Les danseurs s'adonnent à l'interprétation d'une gestuelle très propre à Sidi Larbi Cherkaoui, imprégnée d'acrobatie, de contorsions, de reptations et autres signes distinctifs de la "griffe" Cherkaoui. Rompus à la pratique de la rencontre avec différents styles de danse contemporaine, les danseurs de la compagnie sont galvanisés par cette écriture virtuose et singulière.Le propos est une analyse des troubles psychiques liés à la perte du fonctionnement d'une partie de l'exercice du cerveau et des neurones. S'en suit une gestuelle et un langage parlé et articulé, quelque peu caricatural et moins convaincant qu'à l'ordinaire.Ce "nouveau monde" à expérimenté physiquement est cependant riche et dense et transmet un message quasi scientifique au monde de l'art chorégraphique.Handicap ou puits de recherche fertile pour le chorégraphe? Question à débattre au delà des frontières du simple spectaculaire. Le sujet est vaste et périlleux mais dans le genre époustouflant de risques Sidi Larbi Cherkaoui n'en est pas à son premier coup d'essai!

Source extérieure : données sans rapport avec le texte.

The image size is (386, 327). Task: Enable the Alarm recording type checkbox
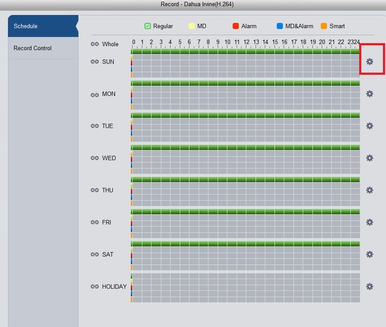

Pour preuve, cette œuvre atypique riche d'un questionnement de fond sur le fonctionnement du corps, son analyse et ses répercutionssur la danse.
 
Montpellier Danse 12, une belle édition qui fait sens et donne à la forme d'un festival comme une allure de manifeste qui abonde vers la notion d'édition de référence en matière d'intelligence de programmation.